Everett Dykes Grassing also deploys a fleet of Komatsu equipment to its assignments. The company has a Komatsu PC290LC excavator, two Komatsu D39PX dozers and a Komatsu WA200 wheel loader .

“We purchased the PC290 in 2016 after we stacked it up against the competitors,” explained Raffield. “Our operators preferred it over everything else. Load times, ease of operation, comfort – Komatsu checked all of our boxes.

“Our dozers have been awesome for us as well,” he continued. “We’ve had them for 10 years, and they continue to perform. We use our wheel loader to load trucks, and it’s fantastic. Overall, we’re extremely happy with our Komatsu machinery.”

As Everett Dykes Grassing continues to grow and tackle new projects, it is a safe bet that TEC will remain a trusted partner.

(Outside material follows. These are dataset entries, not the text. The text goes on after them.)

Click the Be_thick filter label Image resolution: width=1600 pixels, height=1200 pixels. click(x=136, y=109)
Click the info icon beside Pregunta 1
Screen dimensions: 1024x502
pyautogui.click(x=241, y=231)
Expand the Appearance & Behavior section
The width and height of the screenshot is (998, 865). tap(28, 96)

“We’ve had a very positive relationship with TEC and Tony for many years,” said Van. “The support we receive from them is outstanding. Anyone can sell a machine, but we appreciate that TEC continues to go above and beyond for us after the sale.”

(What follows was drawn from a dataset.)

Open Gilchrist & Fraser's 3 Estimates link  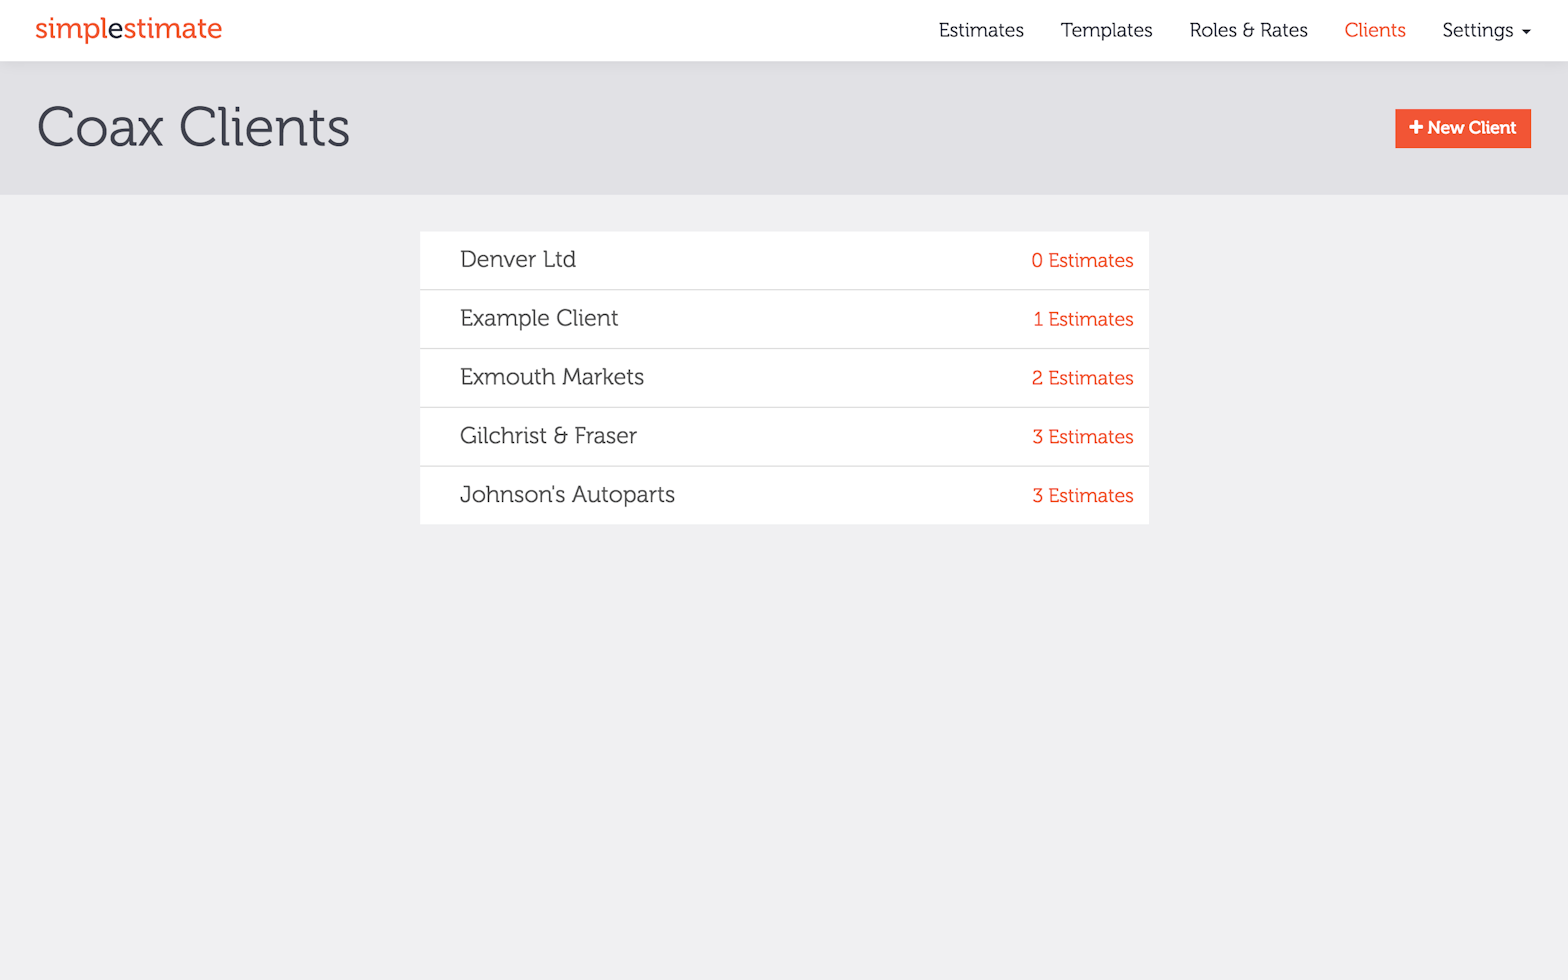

“If we have an issue, TEC steps up and handles it quickly,” added Ricky.

Strong future

Everett Dykes Grassing has enjoyed success throughout its 56 years of operation, and the company's leaders are confident about a future that appears to be even brighter.

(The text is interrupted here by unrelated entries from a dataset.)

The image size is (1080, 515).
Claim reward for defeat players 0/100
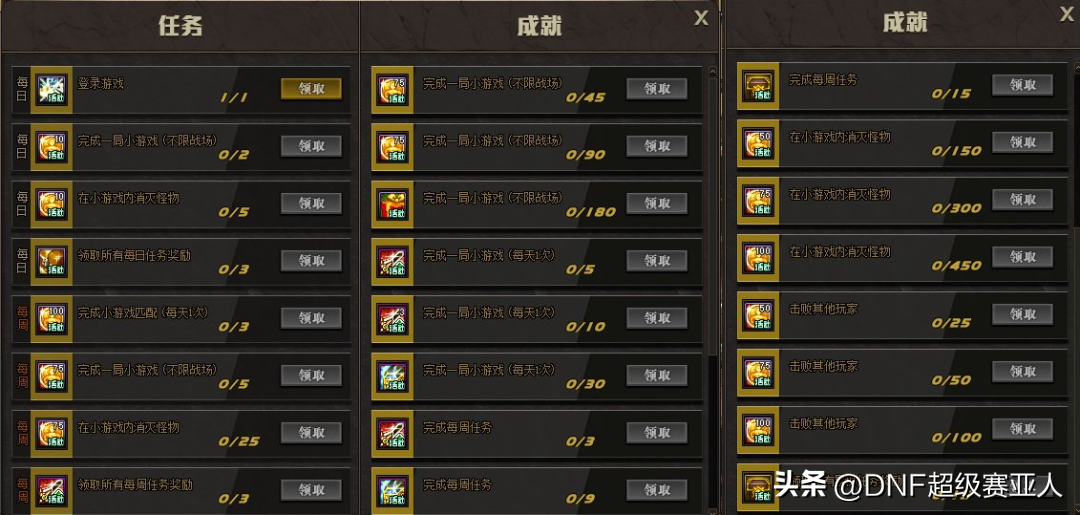[x=1022, y=429]
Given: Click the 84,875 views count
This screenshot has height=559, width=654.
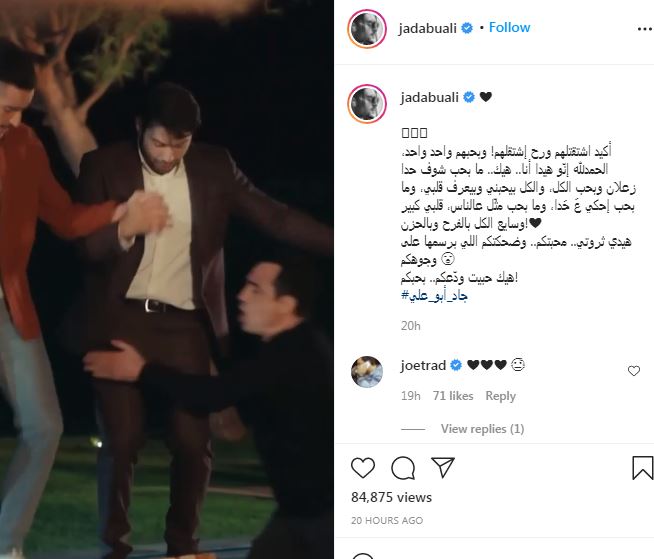Looking at the screenshot, I should tap(391, 497).
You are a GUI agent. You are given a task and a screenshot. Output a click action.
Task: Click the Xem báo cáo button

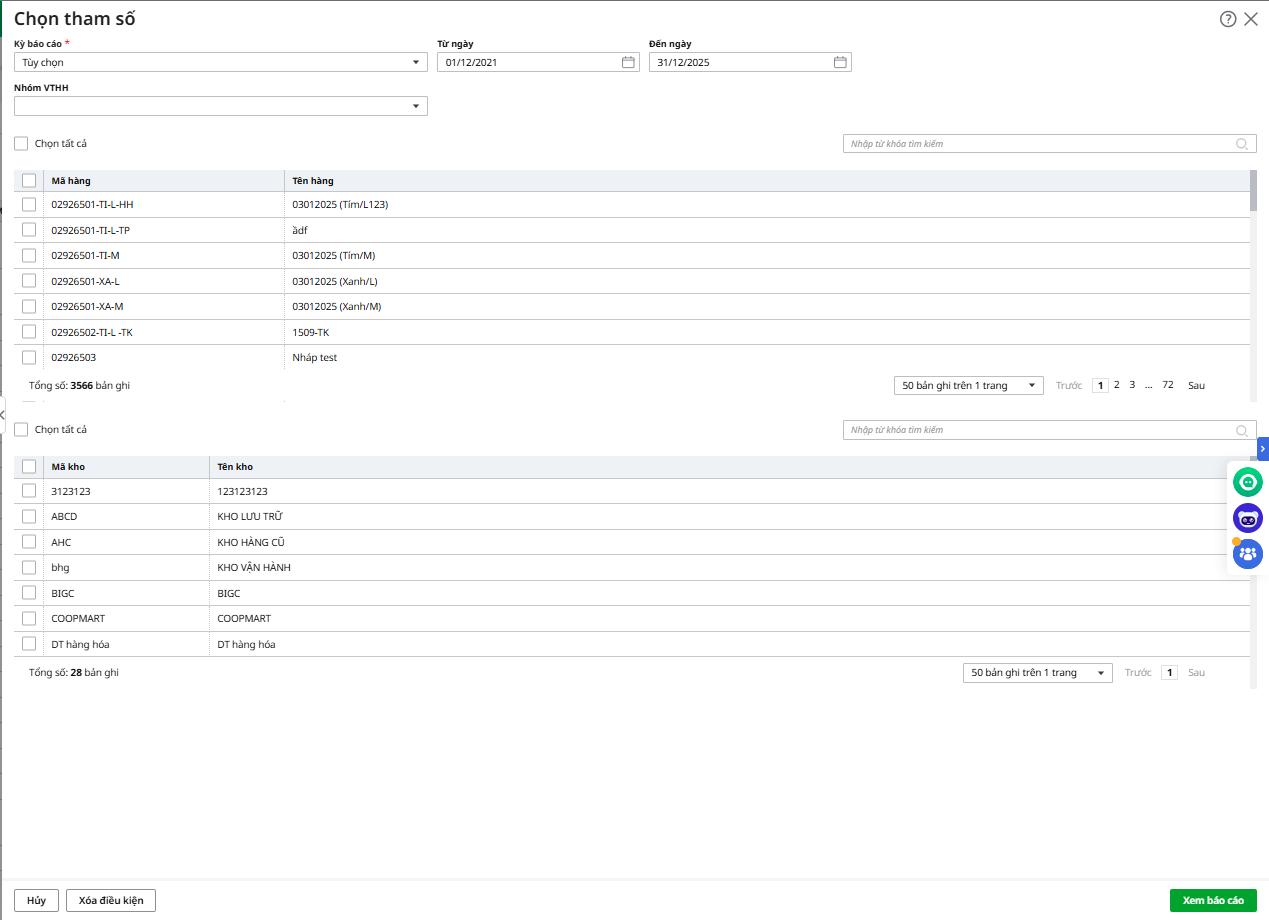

“We’ve built a solid reputation, and we are in a great position now to see even more success in the coming years,” noted Steve. “In our location, especially, there are some factors that make us optimistic. We are in a rural area, and there are a lot of lane miles that need maintenance work. Thankfully, our state and local representatives have passed measures to ensure that those jobs get done. There is plenty of work and now there is a budget to complete it, which is just as important.”

To meet the needs of a growing job list, the company has begun to recruit and expand. Last summer, it added a new, full-time surface treatment crew of 15 employees and anticipates hiring more qualified personnel.

“We are fortunate to have such a great group of employees; we have some of the best people in the business on staff,” said Steve. “We hope to be able to keep bringing in good people to work here. Technology has changed some things, but I think that is going to help us attract the younger generation.”

Recruiting and retaining quality employees has been a key part of Everett Dykes Grassing since 1961, and Ricky and Van plan to stick around to make sure that continues.

“We have a group of young people coming up in the organization who will keep us strong,” predicted Van. “Ricky and I are going to be here for a while – we’re invested in seeing the new generation succeed.”